Créée à Québec il y a quatre ans, On achève bien les chevaux ne cesse de tourner autour de Montréal, sans jamais s'y arrêter. C'est chose faite depuis jeudi, puisque les 11 comédiens dirigés par Marie-Josée Bastien sont au Quat'Sous pour nous livrer ce marathon de danse inspiré du roman de l'Américain Horace McCoy.

Le but initial de Marie-Josée Bastien était de créer une pièce à mi-chemin entre la danse et le théâtre. Une sorte de théâtre du mouvement. Avec sa compagnie Les enfants terribles, elle a commencé à explorer ce filon, de connivence avec Harold Rhéaume et sa compagnie de danse Le fils d'Adrien.

Ne lui demandez pas exactement comment ni pourquoi, mais elle a pensé à ce roman d'Horace McCoy, They Shoot Horses, Don't They?, écrit dans les années 30, et adapté au cinéma par Sydney Pollack en 1969 - avec notamment Jane Fonda et Michael Sarrazin.

McCoy y raconte l'histoire de ces Américains frappés, comme des milliers d'autres, par la crise économique sans précédent des années 30. Et de la participation de nombre d'entre eux à un marathon de danse. Avec, bien sûr, une prime en argent pour les gagnants.

C'est le point de départ de Marie-Josée Bastien, qui a eu la bonne idée de transposer l'action à Québec. «Au fond, tout le monde a vécu la Grande dépression dans les années 30. Alors j'ai fait des recherches pour disséquer la faune de l'époque. Et j'ai repris l'idée du marathon de danse. Avec un prix de 1500$!»

Ces recherches l'amènent d'abord chez son oncle Jacques Lemieux, professeur d'histoire à la retraite, qui la renseigne sur le contexte économique et politique de ces années, fortement marquées par la contrebande. De fil en aiguille, elle rencontre, à Québec, une douzaine de personnes qui ont traversé la crise.

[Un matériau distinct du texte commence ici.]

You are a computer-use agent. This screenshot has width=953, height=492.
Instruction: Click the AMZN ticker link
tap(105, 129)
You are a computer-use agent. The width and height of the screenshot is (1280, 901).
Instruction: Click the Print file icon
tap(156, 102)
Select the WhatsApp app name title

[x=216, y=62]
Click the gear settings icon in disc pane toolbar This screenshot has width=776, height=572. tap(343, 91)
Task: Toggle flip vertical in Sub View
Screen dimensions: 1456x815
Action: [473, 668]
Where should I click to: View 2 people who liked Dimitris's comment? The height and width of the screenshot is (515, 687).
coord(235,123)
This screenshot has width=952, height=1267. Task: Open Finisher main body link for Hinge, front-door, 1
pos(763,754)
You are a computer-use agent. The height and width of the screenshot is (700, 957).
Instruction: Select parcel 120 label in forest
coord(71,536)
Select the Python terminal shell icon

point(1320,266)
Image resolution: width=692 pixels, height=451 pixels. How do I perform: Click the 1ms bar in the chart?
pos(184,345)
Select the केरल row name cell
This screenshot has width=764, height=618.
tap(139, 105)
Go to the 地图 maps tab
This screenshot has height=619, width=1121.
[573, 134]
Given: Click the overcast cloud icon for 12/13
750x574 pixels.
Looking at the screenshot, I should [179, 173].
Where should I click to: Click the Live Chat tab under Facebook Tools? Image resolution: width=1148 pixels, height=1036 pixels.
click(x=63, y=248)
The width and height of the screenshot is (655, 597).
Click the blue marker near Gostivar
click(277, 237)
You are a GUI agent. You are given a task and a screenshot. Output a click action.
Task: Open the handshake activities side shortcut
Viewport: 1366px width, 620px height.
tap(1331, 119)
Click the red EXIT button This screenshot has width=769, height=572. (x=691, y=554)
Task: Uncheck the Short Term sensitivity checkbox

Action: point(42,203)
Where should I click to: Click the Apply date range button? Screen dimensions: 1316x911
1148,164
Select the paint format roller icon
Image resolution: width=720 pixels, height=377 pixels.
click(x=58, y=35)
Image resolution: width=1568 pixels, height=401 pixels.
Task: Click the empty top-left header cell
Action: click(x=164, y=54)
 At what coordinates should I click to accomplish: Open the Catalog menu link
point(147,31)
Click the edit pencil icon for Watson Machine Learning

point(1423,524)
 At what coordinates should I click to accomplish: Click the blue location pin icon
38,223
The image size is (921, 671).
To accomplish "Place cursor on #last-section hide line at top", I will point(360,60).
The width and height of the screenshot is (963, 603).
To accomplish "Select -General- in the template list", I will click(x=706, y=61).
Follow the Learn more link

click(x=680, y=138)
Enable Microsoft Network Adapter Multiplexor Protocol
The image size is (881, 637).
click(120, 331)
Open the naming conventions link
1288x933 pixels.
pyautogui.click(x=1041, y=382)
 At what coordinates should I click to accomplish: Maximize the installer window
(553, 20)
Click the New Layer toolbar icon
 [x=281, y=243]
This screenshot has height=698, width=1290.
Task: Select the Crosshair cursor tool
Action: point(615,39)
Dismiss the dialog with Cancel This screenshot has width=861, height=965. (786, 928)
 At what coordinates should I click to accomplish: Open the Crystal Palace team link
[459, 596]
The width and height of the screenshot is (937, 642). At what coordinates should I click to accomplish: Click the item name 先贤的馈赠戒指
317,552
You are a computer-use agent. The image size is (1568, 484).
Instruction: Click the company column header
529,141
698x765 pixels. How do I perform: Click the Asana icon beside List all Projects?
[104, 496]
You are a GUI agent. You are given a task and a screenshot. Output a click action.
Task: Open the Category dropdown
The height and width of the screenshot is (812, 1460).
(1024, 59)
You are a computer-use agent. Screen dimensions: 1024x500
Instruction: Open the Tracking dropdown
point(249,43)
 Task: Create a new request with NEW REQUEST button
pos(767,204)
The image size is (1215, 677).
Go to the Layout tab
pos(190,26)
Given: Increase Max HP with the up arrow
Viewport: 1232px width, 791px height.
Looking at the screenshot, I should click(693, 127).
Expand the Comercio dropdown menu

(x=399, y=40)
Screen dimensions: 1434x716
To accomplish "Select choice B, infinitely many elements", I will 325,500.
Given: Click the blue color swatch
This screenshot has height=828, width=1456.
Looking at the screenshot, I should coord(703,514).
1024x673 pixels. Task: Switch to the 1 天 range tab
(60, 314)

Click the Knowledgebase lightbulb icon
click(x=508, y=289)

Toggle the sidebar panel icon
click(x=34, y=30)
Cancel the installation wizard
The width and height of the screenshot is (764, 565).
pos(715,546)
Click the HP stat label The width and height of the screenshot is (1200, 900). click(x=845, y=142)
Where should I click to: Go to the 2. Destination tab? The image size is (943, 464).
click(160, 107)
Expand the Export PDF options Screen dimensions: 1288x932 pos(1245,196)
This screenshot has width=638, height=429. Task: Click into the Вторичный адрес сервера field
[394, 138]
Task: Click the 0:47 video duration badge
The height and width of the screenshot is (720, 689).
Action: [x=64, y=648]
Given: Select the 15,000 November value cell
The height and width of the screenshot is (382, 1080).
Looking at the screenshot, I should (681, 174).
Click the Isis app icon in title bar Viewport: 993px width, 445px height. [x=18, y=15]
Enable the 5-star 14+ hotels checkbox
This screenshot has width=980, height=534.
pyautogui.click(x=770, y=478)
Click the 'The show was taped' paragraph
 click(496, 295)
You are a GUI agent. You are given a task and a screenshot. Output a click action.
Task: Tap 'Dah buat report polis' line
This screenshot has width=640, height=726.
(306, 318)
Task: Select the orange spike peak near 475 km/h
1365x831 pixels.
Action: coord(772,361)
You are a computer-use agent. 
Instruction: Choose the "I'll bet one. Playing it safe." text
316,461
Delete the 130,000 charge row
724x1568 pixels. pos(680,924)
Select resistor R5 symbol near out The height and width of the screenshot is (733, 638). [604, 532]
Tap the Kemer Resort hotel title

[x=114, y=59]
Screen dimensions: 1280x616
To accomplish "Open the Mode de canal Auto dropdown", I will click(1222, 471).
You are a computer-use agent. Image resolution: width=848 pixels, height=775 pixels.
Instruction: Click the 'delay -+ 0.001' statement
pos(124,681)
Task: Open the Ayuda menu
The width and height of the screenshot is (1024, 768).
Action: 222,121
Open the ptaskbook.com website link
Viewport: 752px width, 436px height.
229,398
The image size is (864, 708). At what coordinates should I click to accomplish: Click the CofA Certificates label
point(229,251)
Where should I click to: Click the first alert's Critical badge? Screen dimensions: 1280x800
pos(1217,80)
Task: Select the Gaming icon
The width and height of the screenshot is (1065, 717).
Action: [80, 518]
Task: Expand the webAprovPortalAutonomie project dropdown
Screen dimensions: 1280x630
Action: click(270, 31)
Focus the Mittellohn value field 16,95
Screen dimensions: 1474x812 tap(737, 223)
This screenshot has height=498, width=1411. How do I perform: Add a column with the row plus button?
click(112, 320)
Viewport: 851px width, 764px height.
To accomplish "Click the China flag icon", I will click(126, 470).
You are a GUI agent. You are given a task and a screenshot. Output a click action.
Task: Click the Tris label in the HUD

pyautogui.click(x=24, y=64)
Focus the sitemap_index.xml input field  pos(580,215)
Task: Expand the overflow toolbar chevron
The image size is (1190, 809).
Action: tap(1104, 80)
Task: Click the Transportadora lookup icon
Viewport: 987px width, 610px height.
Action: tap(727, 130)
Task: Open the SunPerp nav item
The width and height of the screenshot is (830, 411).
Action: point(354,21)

On achève bien les chevaux est le résultat de ces recherches et rencontres qui se sont étirées sur plusieurs mois. En un peu plus de deux heures, on y suit le parcours de cinq couples qui participent au marathon de danse, mince filet d'espoir qui les nourrit en cette période de vaches maigres. Le onzième personnage est l'animateur qui organise l'événement.

«Ces gens-là étaient en mode survie, dit la metteure en scène et comédienne. Et les marathons de danse pouvaient durer 25 ou 30 jours! La folie s'emparait d'eux. Ils ne dormaient pas. Ils prenaient des pauses de 15 minutes toutes les deux heures. Les gardiens les viraient à l'envers pour ne pas qu'ils s'endorment. Au fond, ces marathons de danse étaient amusants, mais ils étaient aussi d'une grande tristesse.»

Les comédiens interprètent chacun plusieurs personnages dans cette pièce-marathon (au sens propre) où ils dansent et bougent presque en permanence. La musique de Stéphane Caron et les costumes d'Isabelle Larivière recréent l'ambiance de ces années sombres.

«J'ai eu envie d'en faire une lecture moderne et de mettre en scène les participants dans un rave. Mais j'ai rapidement fait marche arrière. Je trouvais important de brosser un tableau de l'époque, avec le recul qu'on a aujourd'hui», résume Marie-Josée Bastien.

On achève bien les chevaux, au Quat'Sous jusqu'au 20 mars.